The consent order includes a $3.7 billion fine. The bank says it has already remedied some of the issues in the settlement.
12/20/2022 3:00 P.M.
1.5 minute read
The Consumer Financial Protection Bureau on Tuesday released a consent order (PDF) outlining several reported violations on borrower accounts and mortgage modifications by Wells Fargo and fined the bank $3.7 billion.
“Consumers were illegally assessed fees and interest charges on auto and mortgage loans, had their cars wrongly repossessed, and had payments to auto and mortgage loans misapplied by the bank,” according to a news release from the CFPB. “Wells Fargo also charged consumers unlawful surprise overdraft fees and applied other incorrect charges to checking and savings accounts.”
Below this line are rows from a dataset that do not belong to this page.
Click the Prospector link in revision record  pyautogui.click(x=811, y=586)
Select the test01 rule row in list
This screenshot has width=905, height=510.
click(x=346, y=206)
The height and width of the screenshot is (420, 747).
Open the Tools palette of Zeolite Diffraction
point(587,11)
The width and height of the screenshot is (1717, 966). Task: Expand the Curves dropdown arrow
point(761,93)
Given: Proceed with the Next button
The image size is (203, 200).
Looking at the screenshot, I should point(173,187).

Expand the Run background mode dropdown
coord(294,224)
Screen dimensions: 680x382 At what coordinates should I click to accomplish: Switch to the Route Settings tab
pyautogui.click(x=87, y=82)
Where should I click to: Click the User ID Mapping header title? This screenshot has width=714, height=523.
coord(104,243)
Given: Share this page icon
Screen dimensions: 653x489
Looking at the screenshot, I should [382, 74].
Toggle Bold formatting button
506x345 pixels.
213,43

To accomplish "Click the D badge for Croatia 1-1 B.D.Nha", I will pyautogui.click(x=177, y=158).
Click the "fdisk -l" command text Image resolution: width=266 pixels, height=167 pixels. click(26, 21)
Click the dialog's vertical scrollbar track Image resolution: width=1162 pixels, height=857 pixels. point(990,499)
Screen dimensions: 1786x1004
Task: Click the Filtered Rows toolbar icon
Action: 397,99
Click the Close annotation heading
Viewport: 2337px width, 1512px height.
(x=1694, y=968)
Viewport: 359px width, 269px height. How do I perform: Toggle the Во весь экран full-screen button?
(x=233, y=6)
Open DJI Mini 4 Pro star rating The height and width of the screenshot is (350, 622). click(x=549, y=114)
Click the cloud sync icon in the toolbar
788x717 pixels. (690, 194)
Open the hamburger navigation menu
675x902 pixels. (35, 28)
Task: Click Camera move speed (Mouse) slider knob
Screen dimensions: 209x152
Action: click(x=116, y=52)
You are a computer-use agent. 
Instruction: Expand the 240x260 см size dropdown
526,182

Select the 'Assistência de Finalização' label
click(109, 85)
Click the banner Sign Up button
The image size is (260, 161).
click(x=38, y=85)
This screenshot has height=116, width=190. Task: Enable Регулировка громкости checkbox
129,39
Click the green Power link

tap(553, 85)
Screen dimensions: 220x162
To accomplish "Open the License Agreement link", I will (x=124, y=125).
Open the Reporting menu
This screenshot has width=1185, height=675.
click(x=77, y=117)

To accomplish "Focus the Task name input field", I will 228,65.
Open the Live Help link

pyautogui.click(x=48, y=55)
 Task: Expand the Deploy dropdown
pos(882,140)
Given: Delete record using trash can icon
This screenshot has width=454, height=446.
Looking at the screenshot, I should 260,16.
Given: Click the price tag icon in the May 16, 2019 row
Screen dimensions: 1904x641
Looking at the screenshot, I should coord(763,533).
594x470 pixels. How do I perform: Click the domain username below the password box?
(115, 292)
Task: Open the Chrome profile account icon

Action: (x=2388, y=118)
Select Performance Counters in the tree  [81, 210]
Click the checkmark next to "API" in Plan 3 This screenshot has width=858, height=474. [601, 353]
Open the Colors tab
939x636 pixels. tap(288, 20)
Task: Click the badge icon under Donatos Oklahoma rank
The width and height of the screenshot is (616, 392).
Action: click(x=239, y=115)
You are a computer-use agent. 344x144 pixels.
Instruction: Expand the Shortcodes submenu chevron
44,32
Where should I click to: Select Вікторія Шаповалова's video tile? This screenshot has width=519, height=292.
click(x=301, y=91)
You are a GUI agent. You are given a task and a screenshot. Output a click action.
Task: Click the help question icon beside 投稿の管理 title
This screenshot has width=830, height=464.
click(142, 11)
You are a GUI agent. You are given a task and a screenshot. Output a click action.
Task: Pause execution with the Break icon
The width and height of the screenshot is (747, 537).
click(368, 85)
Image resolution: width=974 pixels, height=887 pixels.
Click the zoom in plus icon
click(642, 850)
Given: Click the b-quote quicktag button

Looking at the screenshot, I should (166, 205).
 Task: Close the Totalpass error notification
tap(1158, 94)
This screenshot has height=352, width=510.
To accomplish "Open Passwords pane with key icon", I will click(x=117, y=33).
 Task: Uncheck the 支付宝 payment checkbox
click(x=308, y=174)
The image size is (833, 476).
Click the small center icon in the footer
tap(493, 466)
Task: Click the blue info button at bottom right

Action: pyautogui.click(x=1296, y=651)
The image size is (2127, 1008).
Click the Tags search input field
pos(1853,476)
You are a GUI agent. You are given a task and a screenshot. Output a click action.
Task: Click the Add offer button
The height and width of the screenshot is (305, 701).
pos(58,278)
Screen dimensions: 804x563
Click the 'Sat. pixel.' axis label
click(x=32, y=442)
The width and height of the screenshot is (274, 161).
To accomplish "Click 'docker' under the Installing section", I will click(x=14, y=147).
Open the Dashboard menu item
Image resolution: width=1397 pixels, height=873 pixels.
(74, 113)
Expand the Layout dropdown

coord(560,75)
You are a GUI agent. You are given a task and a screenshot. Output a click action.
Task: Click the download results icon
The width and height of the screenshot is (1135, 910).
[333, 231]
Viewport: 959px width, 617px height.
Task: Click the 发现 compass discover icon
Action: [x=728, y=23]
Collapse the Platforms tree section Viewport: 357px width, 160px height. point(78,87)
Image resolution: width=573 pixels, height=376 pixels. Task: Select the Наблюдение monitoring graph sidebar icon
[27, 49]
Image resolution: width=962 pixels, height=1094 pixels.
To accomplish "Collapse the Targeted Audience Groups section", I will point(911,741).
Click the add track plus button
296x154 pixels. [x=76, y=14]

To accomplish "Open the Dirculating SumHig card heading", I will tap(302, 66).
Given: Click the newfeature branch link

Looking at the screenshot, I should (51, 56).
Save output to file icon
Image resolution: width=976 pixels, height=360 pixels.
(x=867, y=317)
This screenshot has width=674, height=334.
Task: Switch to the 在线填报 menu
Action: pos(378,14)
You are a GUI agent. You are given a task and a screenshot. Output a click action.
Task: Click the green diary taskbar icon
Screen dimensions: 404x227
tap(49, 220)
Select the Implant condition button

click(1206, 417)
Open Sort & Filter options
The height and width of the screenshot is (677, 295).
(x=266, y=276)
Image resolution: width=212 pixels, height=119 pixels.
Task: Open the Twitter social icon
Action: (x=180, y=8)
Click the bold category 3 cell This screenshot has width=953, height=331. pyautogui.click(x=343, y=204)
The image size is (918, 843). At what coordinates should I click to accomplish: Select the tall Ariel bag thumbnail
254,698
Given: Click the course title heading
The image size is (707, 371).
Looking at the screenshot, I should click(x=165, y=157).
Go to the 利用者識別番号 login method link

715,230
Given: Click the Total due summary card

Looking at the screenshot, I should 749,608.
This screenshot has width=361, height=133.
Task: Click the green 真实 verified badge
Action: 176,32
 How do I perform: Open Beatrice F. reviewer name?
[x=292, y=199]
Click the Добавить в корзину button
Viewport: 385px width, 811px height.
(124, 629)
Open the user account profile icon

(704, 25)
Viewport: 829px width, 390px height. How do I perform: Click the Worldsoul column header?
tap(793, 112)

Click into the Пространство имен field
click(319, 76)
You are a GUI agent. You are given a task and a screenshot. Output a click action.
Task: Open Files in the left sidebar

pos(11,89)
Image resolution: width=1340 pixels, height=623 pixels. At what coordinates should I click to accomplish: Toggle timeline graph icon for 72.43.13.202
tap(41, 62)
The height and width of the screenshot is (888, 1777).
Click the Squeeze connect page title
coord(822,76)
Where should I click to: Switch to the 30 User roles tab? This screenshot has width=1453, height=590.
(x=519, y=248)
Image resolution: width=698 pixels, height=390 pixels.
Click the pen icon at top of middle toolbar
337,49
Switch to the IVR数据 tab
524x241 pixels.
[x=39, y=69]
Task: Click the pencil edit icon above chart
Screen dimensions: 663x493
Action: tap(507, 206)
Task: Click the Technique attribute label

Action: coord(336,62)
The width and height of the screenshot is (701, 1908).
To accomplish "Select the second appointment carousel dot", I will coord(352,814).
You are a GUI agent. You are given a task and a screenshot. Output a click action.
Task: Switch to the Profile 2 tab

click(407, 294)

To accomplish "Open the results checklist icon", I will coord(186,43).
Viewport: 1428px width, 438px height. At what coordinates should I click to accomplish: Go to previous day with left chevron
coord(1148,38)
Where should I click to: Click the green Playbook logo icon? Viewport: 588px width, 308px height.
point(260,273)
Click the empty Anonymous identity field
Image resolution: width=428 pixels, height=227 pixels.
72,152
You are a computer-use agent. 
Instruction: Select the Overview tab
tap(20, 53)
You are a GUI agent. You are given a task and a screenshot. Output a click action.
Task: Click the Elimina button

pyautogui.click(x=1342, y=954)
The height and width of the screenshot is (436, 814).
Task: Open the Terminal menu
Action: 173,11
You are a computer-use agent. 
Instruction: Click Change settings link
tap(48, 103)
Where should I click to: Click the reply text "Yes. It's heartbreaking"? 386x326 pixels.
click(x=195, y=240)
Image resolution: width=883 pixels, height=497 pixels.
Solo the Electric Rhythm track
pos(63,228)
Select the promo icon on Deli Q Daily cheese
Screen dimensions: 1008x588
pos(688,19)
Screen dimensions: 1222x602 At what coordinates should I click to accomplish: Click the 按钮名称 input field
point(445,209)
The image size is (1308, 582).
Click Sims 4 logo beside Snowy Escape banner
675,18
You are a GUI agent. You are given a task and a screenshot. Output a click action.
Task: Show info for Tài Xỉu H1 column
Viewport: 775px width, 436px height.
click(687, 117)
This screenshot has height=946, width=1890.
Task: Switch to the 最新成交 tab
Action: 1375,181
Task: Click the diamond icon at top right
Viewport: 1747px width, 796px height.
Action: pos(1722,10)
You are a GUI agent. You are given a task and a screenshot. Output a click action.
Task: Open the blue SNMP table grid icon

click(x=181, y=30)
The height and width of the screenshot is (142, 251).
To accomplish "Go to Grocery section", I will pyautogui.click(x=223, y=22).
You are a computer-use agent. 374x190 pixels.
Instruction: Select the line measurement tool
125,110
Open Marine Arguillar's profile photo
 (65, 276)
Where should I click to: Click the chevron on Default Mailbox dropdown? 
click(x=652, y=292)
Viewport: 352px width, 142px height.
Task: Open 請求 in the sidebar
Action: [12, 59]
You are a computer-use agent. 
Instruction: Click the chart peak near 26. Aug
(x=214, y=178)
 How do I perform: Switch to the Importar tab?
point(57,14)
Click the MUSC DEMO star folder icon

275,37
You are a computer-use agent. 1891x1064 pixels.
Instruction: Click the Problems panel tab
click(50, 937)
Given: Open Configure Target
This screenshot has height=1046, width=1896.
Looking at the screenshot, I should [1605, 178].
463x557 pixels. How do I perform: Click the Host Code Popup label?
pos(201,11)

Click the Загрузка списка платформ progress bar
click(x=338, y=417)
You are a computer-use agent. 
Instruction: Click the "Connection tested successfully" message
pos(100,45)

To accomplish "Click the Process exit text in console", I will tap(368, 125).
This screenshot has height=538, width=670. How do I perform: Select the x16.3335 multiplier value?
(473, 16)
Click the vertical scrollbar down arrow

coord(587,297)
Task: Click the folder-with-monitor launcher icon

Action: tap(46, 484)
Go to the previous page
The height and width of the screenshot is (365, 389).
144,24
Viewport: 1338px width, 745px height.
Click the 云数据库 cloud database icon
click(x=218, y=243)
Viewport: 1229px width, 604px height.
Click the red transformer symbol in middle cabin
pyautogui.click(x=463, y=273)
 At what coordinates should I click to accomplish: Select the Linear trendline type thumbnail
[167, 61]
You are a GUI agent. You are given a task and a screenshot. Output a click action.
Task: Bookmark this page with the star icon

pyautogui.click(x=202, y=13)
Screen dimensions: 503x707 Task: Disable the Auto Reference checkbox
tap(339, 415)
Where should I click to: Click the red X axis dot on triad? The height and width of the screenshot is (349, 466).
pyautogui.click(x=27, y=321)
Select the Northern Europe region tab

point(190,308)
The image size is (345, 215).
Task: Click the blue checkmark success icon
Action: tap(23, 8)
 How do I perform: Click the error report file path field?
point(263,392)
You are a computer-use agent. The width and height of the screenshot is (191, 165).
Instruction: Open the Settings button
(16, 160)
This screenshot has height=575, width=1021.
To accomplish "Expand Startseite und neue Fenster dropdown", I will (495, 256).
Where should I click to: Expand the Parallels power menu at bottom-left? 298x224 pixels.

The bureau reports the fine includes more than $2 billion in redress to consumers and a $1.7 billion civil penalty. It notes the bank’s actions impacted over 16 million consumer accounts.
The CFPB’s specific findings include that Wells Fargo:
“Unlawfully repossessed vehicles and bungled borrower accounts, improperly denied mortgage modifications, illegally charged surprise overdraft fees and unlawfully froze consumer accounts and mispresented fee waivers,” according to the news release.
The consent order shows Wells Fargo violated the Consumer Financial Protection Act’s prohibition on unfair and deceptive acts or practices.
Charlie Scharf, Wells Fargo’s CEO, said in a news release that the “far-reaching agreement is an important milestone in our work to transform the operating practices at Wells Fargo and to put these issues behind us. We and our regulators have identified a series of unacceptable practices that we have been working systematically to change and provide customer remediation where warranted.”